Records for the exercise
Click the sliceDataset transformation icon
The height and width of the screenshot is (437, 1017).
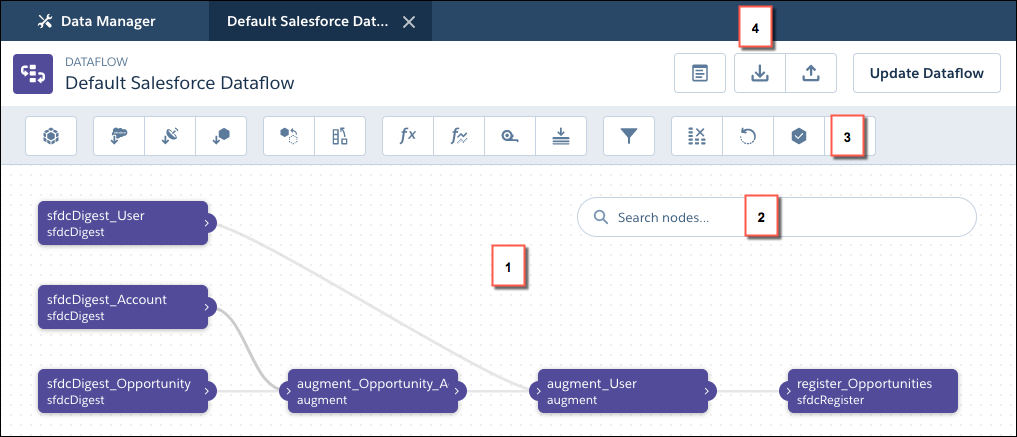point(697,137)
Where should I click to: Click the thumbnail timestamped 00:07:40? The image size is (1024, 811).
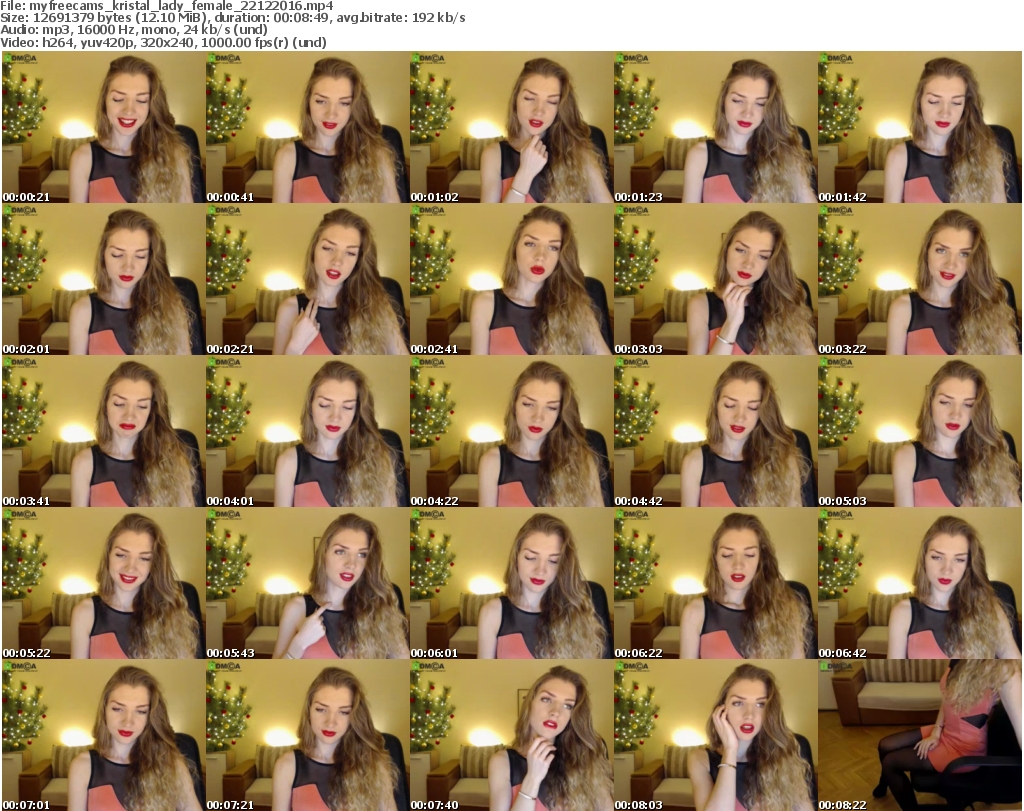[x=511, y=737]
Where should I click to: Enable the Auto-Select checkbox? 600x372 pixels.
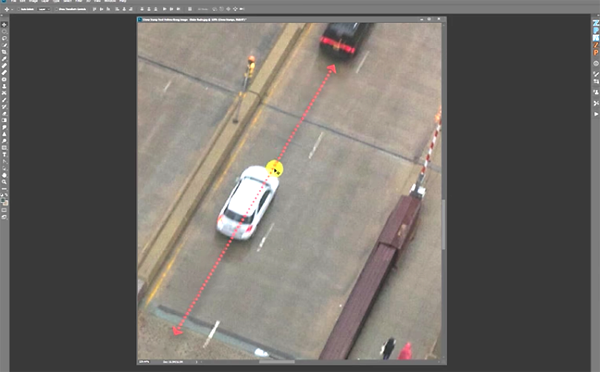point(19,9)
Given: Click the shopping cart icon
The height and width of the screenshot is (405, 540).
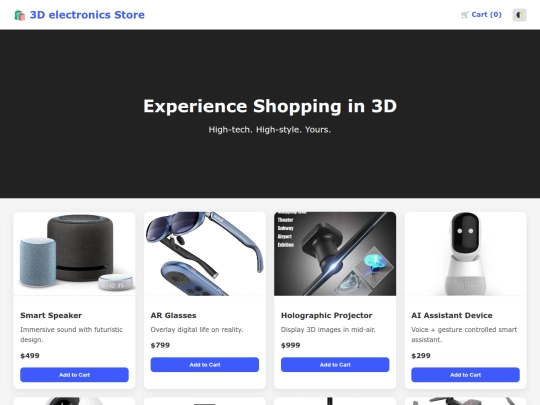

Task directions
The line containing "Where should I click to: Click" and every line after it, through the end of the data, are to be output exactly. Omit the pictures.

Result
Where should I click to: Click the thumbnail timestamped 00:07:40? The image size is (1024, 811).
[x=511, y=737]
Where should I click to: Enable the Auto-Select checkbox? 600x372 pixels.
point(19,9)
Given: Click the shopping cart icon
The height and width of the screenshot is (405, 540).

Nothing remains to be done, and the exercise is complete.